VANCOUVER, BRITISH COLUMBIA — (Marketwired) — 07/29/13 — EPI Environmental Technologies Inc. (TSX VENTURE: EPI) announces that it has approved, subject to shareholder and regulatory approval, a proposal by Joseph Gho, a director and the Chief Executive Officer of EPI, together with certain of his family affiliates (the “Gho Family”), to take EPI private by way of a share consolidation. The proposal was made by the Gho Family on the basis that the administrative burden associated with EPI–s status as a reporting company outweighs any benefits to EPI and its minority shareholders resulting from that status.
Under the Gho Family–s proposal, the going-private transaction will be accomplished through the consolidation of EPI–s issued and outstanding shares. The proposal contemplates the consolidation of EPI–s shares on the basis of one new common share for approximately each 16,617,776 common shares now outstanding. Those shareholders who would otherwise have been entitled to receive fractional shares will instead be paid $0.23 in cash per common share held by them prior to the consolidation, and the Gho Family will become the sole shareholder of EPI.
The price at which fractional shares will be paid out represents a 28% premium to the weighted average trading price of EPI–s shares in the 30 trading days prior to July 29, 2013, the date the proposal was accepted by the board of directors, and a 15% premium to the 52-week high for the shares.
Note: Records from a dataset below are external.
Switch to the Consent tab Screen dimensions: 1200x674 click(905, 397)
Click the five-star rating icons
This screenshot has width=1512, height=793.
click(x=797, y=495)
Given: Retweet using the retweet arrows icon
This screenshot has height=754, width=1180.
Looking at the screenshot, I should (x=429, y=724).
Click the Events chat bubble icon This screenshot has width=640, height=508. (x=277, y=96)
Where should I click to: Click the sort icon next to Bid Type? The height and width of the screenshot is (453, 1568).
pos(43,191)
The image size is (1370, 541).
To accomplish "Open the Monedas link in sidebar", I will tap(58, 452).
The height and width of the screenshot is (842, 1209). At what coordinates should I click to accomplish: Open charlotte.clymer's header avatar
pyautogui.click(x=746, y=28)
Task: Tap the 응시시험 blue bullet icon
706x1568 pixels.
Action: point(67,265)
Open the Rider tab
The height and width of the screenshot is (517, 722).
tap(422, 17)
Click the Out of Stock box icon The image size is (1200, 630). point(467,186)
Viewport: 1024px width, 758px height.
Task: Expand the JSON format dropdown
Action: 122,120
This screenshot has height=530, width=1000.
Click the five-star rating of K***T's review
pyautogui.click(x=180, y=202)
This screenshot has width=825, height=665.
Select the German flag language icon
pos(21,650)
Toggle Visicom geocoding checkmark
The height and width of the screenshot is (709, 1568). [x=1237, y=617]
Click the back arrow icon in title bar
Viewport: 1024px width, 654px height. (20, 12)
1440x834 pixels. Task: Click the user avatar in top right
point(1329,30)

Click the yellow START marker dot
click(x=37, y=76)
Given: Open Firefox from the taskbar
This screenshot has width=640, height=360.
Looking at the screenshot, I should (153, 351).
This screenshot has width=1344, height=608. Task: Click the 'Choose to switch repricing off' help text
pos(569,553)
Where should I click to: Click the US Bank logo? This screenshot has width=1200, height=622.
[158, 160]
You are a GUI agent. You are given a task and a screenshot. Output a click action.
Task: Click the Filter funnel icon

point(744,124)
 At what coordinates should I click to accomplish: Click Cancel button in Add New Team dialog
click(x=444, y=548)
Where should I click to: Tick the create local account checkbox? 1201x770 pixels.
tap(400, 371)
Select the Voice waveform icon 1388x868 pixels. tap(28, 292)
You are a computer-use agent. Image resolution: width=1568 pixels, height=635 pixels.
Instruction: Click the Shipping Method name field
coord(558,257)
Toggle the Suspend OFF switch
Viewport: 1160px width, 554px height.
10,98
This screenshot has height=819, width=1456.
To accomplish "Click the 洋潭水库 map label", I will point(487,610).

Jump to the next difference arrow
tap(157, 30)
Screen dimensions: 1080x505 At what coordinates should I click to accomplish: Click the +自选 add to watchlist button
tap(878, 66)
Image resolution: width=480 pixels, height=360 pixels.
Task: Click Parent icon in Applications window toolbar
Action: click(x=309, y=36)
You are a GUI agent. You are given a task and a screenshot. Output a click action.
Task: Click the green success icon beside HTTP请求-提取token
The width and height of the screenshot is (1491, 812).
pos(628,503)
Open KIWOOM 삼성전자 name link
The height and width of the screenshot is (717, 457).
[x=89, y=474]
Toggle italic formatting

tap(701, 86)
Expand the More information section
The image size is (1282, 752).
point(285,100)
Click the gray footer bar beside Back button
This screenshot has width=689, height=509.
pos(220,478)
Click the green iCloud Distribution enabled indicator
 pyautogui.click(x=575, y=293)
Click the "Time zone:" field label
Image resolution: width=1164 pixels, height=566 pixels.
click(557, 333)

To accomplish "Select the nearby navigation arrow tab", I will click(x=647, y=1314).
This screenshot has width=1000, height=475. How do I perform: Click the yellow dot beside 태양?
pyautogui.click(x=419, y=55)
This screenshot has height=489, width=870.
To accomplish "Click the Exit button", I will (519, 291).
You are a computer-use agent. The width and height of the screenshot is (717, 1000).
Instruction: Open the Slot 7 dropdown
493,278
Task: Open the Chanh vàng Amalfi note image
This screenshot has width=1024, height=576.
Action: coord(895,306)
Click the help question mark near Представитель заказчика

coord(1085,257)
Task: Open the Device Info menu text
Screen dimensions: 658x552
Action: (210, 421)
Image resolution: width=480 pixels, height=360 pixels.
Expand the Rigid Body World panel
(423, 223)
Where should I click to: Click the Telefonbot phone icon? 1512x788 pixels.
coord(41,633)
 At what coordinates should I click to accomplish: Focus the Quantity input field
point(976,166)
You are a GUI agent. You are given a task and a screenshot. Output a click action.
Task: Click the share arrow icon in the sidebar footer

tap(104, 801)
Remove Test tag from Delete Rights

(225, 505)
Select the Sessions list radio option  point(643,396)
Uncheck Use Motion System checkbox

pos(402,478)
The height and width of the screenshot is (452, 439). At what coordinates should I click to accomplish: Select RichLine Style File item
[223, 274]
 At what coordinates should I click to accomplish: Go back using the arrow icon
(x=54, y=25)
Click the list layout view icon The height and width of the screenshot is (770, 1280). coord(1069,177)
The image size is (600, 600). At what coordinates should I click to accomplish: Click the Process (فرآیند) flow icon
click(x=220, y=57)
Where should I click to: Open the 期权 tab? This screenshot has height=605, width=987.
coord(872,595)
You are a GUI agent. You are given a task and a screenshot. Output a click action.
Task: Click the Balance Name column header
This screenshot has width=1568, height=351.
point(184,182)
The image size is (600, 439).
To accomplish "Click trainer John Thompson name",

The proposed transaction is subject to applicable securities laws and the rules and policies of the TSX Venture Exchange (“TSXV”), including the rules that specifically govern going-private transactions.
The transaction is subject to the definitive agreement between EPI and the Gho Family, approval by a majority of the votes cast on the resolution by shareholders other than the Gho Family and its associates, and acceptance by the TSXV.
The proposal was considered by an independent committee of the board of directors composed of Reginald Allen and Sam Wang. The committee engaged RwE Growth Partners, Inc. (“RwE”) to prepare a valuation of all of the issued and outstanding shares of EPI. Subject to the qualifications, restrictions and assumptions set forth in its valuation, in the opinion of RwE, as at March 31, 2013, the fair market value of the common shares of RwE is in the range of US$0.22 to US$0.23 per share. On the basis of the valuation and various other factors, including the lack of liquidity of EPI–s shares and the unlikelihood of a third party offer, all of which will be detailed in an information circular to be mailed to shareholders, the independent committee has unanimously recommended to the board of directors of EPI that the consolidation resolution be submitted to EPI–s shareholders for approval and that the shareholders vote in favour of the resolution.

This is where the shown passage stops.